The Maryland Department of Agriculture’s State Board of Veterinary Medical Examiners is making the public aware of the agency’s routine regulatory activities.
It recently sent out a media report naming six veterinary practice violations. In one case, the board found that a veterinarian in Montgomery County had violated the Veterinary Practice Act by failing to provide basic care to the pets under his care, providing false information to pet owners and failing to take appropriate and timely steps to return pets despite frequent owner attempts to retrieve their pet.
The violator’s license was suspended for six months and he was prohibited indefinitely from boarding and hospitalizing animals and placed on three years of probation.

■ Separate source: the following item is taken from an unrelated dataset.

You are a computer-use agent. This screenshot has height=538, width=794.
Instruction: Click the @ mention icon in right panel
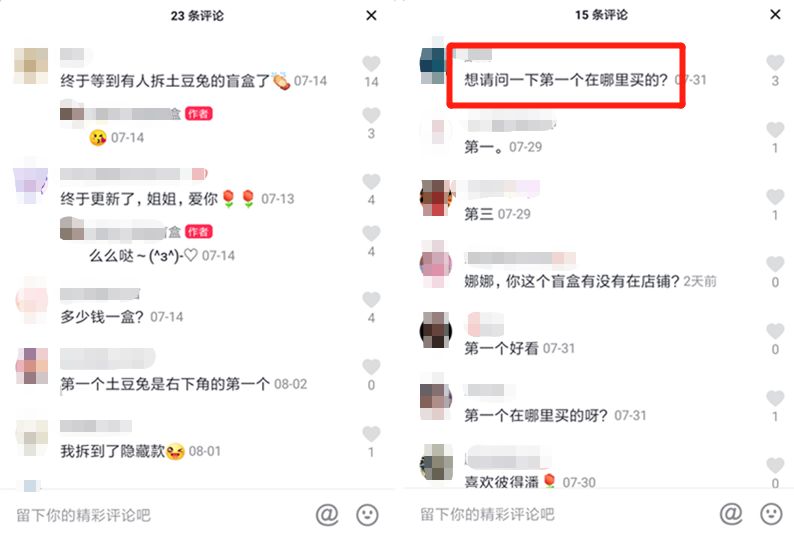731,514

“We want the public to be aware that state agencies want to protect consumers,” said Laura Downes, the board’s executive director. “Some people may feel that veterinarians look after their own, but we want people to know that yes, the board will take action [if a complaint is brought to its attention].”

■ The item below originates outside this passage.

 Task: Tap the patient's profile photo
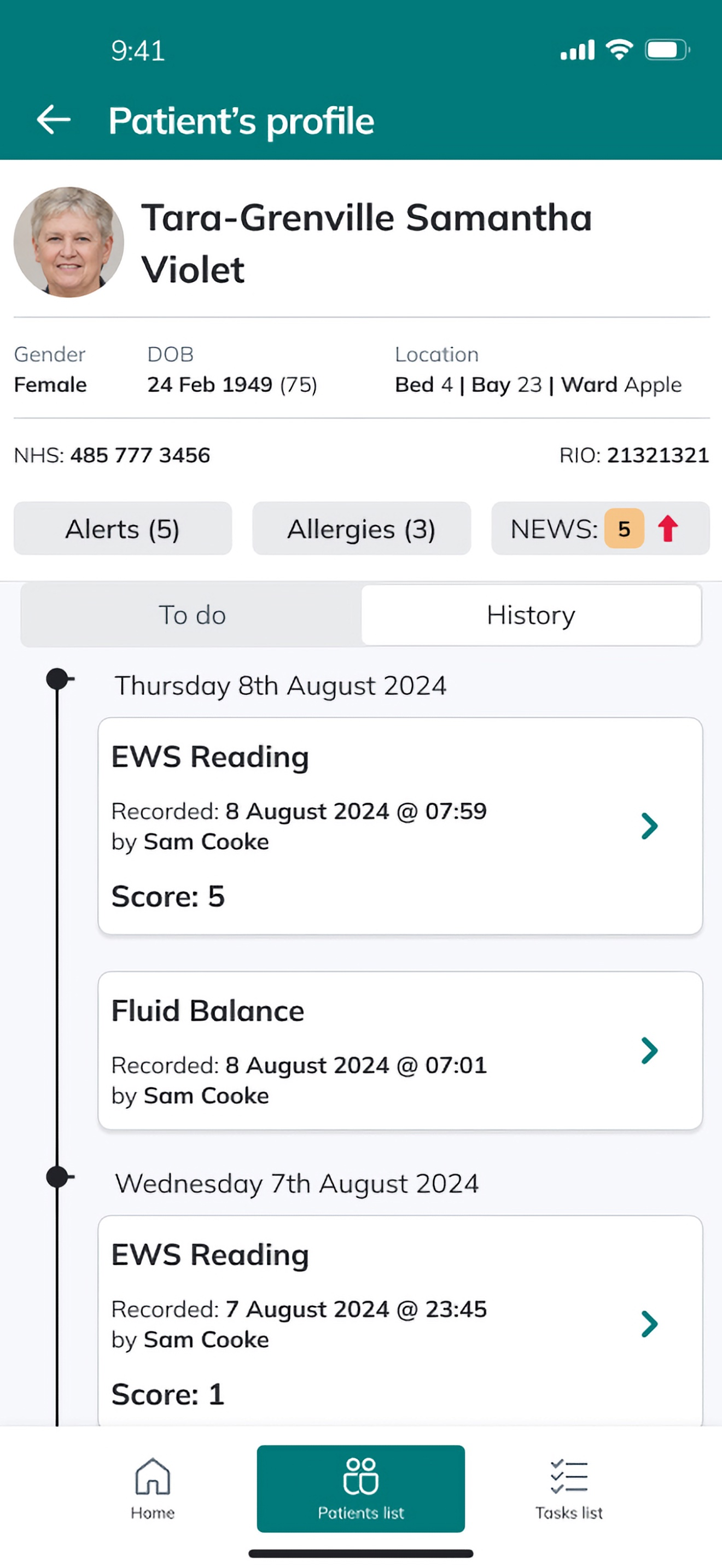pyautogui.click(x=69, y=242)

In 2007, the board investigated 77 complaints, filed 20 formal disciplinary actions and issued 26 letters of advice or admonishment. Although the number of complaints are less than the previous year–91 complaints were filed in 2006–in general, state boards across the country are seeing an increase in the number of complaints, she says.
“It’s not that the standard of care is going down,” Downes said. “Pet owners are becoming more educated.”
Pet owners, armed with the Internet, are doing more research and are becoming familiar with medical terminology. She said that the department used to receive complaints about two pages long, but now they are about 10 pages full of medical jargon.
Pets are also now more likely to be considered a family member. When a pet dies, owners want to know how and why.
“[Pet owners] want answers, and if they are not satisfied with the results, they are going to file a complaint,” Downes said.
The Maryland Department of Agriculture’s new efforts may put some veterinarians on edge. Those who have gone before the board in the past or those concerned with their own practices may be a little fearful of the change, she said.
“They have to realize, though, that we are not here to protect veterinarians, we are here to protect consumers,” she said.
Veterinarians who want compliance, on the other hand, will see this as a good move, Downes said.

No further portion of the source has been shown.